*Kutipan Teks:*
◆ ◆ ◆ ◆

Sejarah,
Fungsi dan Kedudukan Bahasa Indonesia
1. Pendahuluan
Bahasa Indonesia adalah bahasa resmi Republik
Indonesia sebagaimana disebutkan dalam Undang-Undang Dasar RI 1945, Pasal 36
“bahasa Negara ialah bahasa Indonesia”. Ia juga merupakan bahasa persatuan
bangsa Indonesia sebagaimana disiratkan dalam Sumpah Pemuda 28 Oktober 1928. Melalui
perjalanan sejarah yang panjang, bahasa Indonesia telah mencapai perkembanagan
yang luar biasa, baik dari segi jumlah pemakainya, maupun dari segi tata bahasa
dan kosakata serta maknanya. Sekarang bahasa Indonesia telah menjadi bahasa modern
yang digunakan dan dipelajari tidak hanya di seluruh Indonesia tetapi juga di
banyak Negara. Bahkan keberhasilan Indonesia dalam mengajarkan bahasa Indonesia
kepada generasi muda telah dicatat sebagai prestasi dari segi peningkatan
komunikasi antarwarga Negara Indonesia. Meski demikian, masih banyak juga
penduduk Indonesia yang tidak menggunakannya sebagai bahasa ibu, mereka lebih
suka menggunakan bahasa daerahnya masing-masing sebagai bahasa ibu seperti
bahasa Makassar, bahasa Mandar, bahasa Jawa, bahasa Bugis, dll.
Bahasa Indonesia merupakan sebuah dialek bahasa
Melayu yang menjadi bahasa resmi Republik Indonesia, sebagai bangsa Indonesia tentunya
akan lebih berkesan positif jika kita menjadikan bahasa Indonesia sebagai
bahasa nomor satu yang perlu kita hargai dan banggakan.
2.
Sejarah Bahasa Indonesia
A.

◆ ◆ ◆ ◆

*Data Tercatat:*
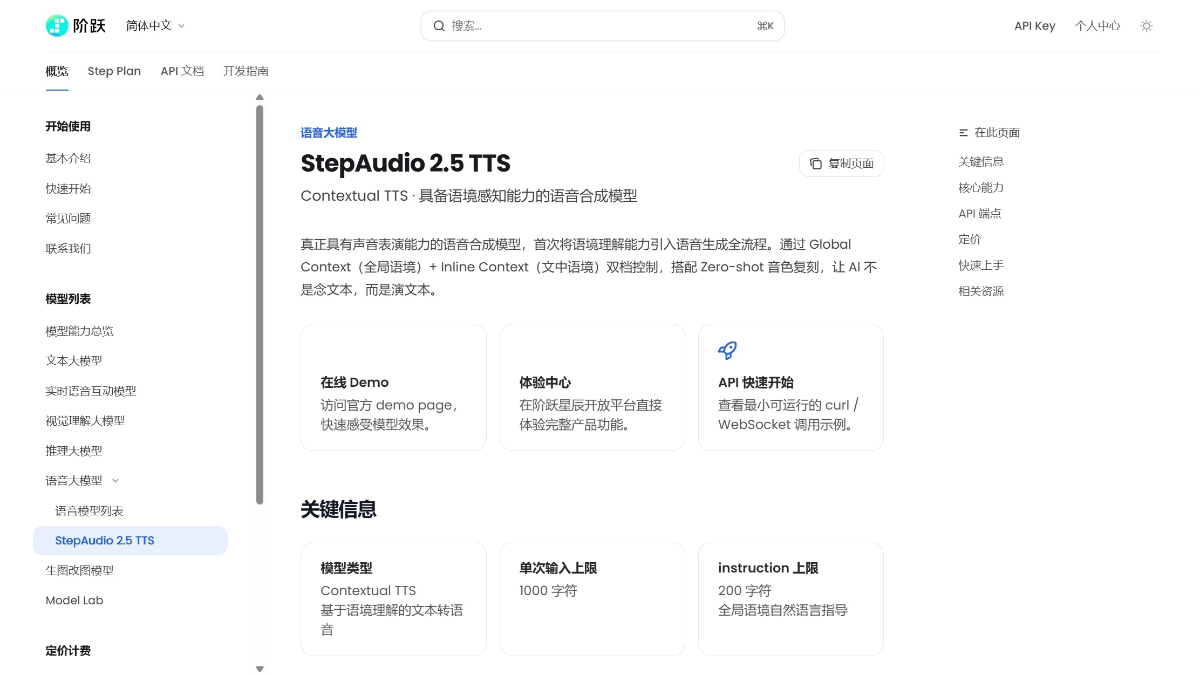Image resolution: width=1200 pixels, height=675 pixels.
Task: Click inside the 搜索 search field
Action: click(560, 25)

◆ ◆ ◆ ◆

*Instruksi Tugas:*
Jawablah pertanyaan berikut berdasarkan kutipan tentang bahasa Indonesia di atas.
1. Pasal berapa dalam Undang-Undang Dasar RI 1945 yang menyatakan "bahasa Negara ialah bahasa Indonesia"?
2. Pada tanggal berapa Sumpah Pemuda yang menyiratkan bahasa Indonesia sebagai bahasa persatuan?
3. Bahasa Indonesia disebut sebagai dialek dari bahasa apa?

*Jawaban Latihan:*
1. Pasal 36
2. 28 Oktober 1928
3. Bahasa Melayu